Aplicando una imaginación desbordante que hace saltar por los aires el drama de una atmósfera como la que se respiraba en la Varsovia de la primera mitad del siglo XX, el escritor mexicano David Toscana hizo en su novela La ciudad que el diablo se llevó un formidable homenaje a esa ciudad polaca que pareció esfumarse en la tragedia; a sus mujeres y hombres que, prisioneros de los nazis y del régimen soviético, no pudieron volver y murieron; y a todos esos seres que, tocados por una especie de locura, de libertad desatada, fueron víctimas de las atrocidades de la guerra y la posguerra, haciendo sonar el llanto y el viento, la risa y el tiempo y el amor.

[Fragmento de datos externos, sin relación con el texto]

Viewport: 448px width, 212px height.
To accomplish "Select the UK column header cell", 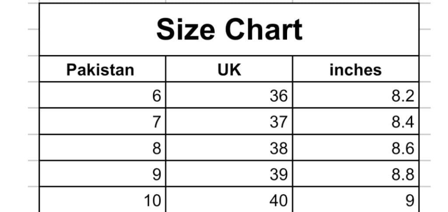I will (x=229, y=70).
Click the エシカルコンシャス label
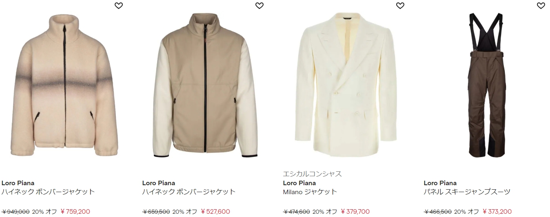The image size is (550, 217). [x=313, y=174]
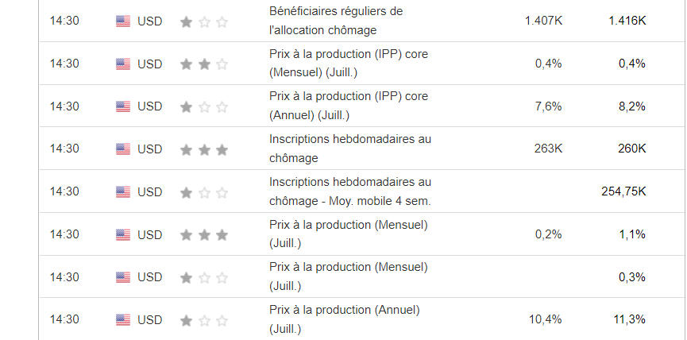Click the 8,2% previous value
This screenshot has height=340, width=687.
point(631,106)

—Sabemos que Varsovia fue una de las ciudades más destruidas durante la guerra, y que luego de tanto luchar y de estar en el lado ganador, los polacos en vez de premio recibieron castigo: cincuenta años de comunismo soviético. Los personajes notan que, aunque la ciudad se siga llamando Varsovia, ya no puede ser la misma. Entre ruinas y con un futuro poco promisorio, ellos celebran la vida y encajan su existencia en una irrealidad más heroica y confortante que las ruinas que los rodean. Y a fin de cuentas, eso es la novela: un brindis por la vida.
—Esos personajes suelen ser anónimos o ínfimos dentro de la Historia, pero no dentro de la novela, que los convierte en su esencia. Napoleón es muy importante en la Historia, en cambio en Guerra y paz es eclipsado por una muchacha bonita y simplona llamada Natasha.